=== Task directions ===
Your response should contain each line of the data that includes "picker".

Dataset records:
************

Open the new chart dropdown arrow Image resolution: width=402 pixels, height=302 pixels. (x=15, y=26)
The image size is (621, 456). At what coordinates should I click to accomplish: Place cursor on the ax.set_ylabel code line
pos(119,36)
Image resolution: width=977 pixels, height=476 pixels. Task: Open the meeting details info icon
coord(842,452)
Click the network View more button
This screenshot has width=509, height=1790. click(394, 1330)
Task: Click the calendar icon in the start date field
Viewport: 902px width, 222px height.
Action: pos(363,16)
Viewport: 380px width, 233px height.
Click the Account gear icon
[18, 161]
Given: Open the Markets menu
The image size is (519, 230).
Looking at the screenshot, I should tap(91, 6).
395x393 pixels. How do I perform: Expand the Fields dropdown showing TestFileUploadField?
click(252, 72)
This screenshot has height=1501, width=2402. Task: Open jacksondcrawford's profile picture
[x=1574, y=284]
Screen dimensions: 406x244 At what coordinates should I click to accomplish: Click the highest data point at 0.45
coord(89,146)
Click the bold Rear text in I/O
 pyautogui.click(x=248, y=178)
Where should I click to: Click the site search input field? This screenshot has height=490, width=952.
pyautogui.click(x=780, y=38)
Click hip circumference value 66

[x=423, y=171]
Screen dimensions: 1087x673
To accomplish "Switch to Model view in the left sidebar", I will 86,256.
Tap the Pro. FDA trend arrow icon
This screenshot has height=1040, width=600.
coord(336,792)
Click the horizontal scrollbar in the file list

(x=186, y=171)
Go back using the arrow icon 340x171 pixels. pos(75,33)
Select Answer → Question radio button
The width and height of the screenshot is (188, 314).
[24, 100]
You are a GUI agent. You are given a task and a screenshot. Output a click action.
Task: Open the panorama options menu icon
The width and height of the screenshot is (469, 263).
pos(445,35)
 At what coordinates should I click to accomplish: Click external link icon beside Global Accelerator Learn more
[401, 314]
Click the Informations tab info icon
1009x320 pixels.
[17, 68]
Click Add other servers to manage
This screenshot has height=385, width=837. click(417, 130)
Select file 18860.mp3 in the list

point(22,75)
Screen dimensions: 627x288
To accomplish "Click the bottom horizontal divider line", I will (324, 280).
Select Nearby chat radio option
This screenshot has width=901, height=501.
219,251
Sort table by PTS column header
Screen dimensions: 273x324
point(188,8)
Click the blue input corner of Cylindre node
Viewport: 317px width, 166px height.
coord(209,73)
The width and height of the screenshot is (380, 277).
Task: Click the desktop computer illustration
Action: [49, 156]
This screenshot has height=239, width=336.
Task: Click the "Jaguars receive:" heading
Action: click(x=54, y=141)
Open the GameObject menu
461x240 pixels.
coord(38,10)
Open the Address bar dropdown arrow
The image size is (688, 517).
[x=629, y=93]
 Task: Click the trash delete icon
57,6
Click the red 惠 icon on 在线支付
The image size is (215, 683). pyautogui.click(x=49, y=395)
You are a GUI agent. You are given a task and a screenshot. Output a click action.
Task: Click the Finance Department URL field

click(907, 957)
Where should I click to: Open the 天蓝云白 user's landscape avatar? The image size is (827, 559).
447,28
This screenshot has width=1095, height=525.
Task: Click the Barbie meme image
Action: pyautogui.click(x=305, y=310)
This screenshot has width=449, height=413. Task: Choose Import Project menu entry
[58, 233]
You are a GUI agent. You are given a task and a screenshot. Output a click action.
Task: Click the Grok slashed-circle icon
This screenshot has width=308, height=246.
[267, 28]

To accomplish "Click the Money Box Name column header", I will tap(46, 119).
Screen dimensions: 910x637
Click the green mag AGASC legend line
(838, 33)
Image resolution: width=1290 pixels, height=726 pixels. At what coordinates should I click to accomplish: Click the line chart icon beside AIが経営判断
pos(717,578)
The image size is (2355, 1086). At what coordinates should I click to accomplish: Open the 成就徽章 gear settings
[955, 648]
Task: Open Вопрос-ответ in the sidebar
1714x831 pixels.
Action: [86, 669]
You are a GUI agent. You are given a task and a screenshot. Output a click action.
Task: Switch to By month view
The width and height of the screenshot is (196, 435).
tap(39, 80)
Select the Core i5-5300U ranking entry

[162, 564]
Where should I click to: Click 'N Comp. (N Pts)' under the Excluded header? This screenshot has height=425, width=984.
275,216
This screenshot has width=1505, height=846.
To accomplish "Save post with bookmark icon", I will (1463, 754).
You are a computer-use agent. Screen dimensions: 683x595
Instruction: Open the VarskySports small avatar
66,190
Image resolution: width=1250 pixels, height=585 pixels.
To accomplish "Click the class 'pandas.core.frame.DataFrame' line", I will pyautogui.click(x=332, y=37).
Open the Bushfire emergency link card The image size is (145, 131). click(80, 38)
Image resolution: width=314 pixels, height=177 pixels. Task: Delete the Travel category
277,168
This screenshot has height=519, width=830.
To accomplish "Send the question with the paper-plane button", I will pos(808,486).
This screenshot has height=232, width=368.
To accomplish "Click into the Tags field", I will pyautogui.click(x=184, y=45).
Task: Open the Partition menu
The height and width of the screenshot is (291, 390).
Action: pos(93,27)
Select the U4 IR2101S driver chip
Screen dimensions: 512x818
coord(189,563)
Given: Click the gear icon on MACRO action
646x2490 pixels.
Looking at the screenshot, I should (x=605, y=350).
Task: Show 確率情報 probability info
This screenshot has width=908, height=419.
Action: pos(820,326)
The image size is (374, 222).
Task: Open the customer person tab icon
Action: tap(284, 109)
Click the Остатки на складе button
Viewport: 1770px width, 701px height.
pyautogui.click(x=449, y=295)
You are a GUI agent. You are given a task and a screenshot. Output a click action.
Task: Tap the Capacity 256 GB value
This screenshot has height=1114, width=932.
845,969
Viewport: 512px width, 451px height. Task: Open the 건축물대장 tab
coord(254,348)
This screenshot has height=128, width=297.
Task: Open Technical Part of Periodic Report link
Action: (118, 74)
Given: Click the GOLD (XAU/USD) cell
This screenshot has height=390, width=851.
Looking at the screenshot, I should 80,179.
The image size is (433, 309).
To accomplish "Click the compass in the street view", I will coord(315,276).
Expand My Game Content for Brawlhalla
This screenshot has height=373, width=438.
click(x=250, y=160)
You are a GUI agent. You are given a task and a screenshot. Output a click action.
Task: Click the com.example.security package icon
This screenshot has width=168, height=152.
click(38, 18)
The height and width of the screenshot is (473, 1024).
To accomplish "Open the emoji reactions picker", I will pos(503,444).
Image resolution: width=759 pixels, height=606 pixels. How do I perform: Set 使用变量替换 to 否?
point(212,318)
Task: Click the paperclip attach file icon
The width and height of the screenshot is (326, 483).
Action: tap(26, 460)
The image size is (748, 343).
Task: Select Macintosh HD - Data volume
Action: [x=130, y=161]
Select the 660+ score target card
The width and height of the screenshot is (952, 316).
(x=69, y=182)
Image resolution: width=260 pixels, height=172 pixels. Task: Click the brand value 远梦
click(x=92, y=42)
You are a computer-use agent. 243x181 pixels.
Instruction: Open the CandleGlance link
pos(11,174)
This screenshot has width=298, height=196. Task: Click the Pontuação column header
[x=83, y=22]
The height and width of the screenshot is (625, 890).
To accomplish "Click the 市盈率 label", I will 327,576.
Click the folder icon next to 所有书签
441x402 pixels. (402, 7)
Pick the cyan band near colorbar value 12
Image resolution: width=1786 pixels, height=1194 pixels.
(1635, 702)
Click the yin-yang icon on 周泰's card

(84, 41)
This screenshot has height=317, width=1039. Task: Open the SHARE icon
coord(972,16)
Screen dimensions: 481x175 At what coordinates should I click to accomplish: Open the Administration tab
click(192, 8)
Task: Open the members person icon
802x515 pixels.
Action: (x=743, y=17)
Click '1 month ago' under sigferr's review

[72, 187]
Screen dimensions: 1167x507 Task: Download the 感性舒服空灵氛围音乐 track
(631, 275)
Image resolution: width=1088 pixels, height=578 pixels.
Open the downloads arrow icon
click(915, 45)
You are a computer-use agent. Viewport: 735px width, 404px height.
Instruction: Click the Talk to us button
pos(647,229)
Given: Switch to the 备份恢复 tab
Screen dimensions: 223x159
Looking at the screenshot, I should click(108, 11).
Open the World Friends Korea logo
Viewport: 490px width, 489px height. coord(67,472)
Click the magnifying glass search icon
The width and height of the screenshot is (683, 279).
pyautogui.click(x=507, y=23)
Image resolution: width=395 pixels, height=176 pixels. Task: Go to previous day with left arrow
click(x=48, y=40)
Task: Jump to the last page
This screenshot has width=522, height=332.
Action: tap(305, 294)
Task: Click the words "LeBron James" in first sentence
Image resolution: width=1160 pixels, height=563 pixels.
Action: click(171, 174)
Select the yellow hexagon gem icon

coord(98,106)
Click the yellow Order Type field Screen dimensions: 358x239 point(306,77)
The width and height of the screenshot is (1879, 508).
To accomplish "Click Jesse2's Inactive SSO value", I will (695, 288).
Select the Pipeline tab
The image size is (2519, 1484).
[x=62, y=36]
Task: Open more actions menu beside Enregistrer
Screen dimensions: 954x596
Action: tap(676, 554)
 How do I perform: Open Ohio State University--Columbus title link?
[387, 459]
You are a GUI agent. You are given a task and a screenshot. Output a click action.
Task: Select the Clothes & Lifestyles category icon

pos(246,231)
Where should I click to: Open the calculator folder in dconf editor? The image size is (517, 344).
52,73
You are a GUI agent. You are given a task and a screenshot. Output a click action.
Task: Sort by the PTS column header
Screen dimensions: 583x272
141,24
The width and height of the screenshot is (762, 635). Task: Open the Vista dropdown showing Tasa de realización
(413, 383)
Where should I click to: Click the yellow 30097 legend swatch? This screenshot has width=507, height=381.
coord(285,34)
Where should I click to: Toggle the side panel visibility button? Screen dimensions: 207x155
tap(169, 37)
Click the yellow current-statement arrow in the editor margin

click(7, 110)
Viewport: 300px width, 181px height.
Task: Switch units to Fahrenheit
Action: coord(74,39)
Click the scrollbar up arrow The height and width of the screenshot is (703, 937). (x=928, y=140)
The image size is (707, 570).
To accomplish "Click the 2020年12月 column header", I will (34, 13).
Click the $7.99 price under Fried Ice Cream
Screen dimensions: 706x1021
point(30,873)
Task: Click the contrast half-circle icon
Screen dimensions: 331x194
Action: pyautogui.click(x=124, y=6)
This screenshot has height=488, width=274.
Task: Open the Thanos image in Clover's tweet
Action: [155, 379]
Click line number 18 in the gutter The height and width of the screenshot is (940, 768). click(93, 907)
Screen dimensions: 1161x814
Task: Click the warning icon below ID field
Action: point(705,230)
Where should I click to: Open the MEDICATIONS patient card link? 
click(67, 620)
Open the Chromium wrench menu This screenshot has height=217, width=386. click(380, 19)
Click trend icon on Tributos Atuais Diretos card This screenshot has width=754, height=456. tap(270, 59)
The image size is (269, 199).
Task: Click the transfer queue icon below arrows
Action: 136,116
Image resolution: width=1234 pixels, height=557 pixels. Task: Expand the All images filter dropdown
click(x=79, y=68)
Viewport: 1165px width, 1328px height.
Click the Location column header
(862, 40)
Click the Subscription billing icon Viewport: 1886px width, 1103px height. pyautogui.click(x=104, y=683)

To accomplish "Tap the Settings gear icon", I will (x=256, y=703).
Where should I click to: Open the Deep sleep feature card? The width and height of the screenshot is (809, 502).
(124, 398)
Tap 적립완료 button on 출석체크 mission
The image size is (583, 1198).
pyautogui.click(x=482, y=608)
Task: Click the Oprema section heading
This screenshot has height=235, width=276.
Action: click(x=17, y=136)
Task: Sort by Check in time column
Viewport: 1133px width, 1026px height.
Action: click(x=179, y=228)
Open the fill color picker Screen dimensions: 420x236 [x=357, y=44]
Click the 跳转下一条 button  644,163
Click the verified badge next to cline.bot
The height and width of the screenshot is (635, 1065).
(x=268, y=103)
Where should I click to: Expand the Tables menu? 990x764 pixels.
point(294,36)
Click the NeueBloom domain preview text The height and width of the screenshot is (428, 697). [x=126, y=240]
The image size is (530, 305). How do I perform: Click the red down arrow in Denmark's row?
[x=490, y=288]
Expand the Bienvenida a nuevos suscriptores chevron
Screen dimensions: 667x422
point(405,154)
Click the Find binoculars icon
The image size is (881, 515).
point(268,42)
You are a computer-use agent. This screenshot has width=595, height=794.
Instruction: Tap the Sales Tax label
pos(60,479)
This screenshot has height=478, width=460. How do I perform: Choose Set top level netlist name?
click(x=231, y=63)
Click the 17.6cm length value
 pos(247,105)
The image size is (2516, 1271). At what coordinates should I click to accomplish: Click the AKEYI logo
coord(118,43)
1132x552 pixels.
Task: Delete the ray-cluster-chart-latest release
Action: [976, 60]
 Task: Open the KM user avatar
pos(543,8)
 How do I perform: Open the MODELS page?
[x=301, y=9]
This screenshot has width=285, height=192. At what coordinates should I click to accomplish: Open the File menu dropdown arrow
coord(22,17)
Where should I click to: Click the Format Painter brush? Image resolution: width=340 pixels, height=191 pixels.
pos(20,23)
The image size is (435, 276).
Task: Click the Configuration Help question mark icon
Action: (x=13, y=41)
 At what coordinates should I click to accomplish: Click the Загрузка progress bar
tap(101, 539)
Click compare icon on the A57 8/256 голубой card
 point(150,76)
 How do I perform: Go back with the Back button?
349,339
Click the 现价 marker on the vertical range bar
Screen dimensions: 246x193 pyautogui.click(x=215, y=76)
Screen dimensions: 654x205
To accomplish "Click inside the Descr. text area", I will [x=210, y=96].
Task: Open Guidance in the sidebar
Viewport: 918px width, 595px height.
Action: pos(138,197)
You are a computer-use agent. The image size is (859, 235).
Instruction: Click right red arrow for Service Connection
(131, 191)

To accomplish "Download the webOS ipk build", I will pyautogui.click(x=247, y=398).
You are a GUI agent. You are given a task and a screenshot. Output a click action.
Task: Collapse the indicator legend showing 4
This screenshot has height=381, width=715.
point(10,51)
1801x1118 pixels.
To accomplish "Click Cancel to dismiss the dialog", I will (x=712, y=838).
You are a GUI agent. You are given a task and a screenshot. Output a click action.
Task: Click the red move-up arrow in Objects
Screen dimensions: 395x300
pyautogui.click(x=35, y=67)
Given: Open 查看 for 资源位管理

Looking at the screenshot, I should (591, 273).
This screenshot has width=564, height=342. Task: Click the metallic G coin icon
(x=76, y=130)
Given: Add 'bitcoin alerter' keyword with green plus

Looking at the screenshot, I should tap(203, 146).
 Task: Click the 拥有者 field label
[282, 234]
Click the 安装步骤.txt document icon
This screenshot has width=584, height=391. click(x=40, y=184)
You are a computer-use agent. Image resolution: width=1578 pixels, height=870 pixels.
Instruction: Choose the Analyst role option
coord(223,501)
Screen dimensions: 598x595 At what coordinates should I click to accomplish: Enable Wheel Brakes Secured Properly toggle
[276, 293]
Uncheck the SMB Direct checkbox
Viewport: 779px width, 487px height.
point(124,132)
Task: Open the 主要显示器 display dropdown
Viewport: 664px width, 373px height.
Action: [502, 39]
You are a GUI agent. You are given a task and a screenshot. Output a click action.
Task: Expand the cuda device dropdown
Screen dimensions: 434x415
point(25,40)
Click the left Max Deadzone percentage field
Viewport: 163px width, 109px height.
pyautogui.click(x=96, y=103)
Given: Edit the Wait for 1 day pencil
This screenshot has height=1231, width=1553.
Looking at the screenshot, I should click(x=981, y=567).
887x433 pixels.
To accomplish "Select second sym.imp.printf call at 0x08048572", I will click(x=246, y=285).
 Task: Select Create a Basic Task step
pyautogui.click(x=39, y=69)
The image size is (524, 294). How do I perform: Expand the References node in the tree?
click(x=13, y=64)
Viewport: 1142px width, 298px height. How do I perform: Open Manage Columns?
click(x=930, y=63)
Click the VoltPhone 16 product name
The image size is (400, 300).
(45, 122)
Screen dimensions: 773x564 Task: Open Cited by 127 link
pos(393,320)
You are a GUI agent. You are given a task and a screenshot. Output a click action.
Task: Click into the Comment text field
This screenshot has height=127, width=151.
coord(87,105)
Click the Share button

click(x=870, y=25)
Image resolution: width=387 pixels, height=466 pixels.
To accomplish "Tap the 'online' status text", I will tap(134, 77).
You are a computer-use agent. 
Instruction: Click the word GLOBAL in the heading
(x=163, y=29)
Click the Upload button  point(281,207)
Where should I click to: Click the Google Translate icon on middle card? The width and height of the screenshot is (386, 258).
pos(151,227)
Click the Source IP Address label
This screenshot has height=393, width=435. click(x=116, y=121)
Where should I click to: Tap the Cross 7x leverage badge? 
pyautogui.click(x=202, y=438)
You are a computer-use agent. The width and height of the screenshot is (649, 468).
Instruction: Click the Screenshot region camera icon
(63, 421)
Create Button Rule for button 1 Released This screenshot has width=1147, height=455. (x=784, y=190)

************

=== Solution below ===
To accomplish "Open the emoji reactions picker", I will pos(503,444).
Open the fill color picker Screen dimensions: 420x236 [x=357, y=44]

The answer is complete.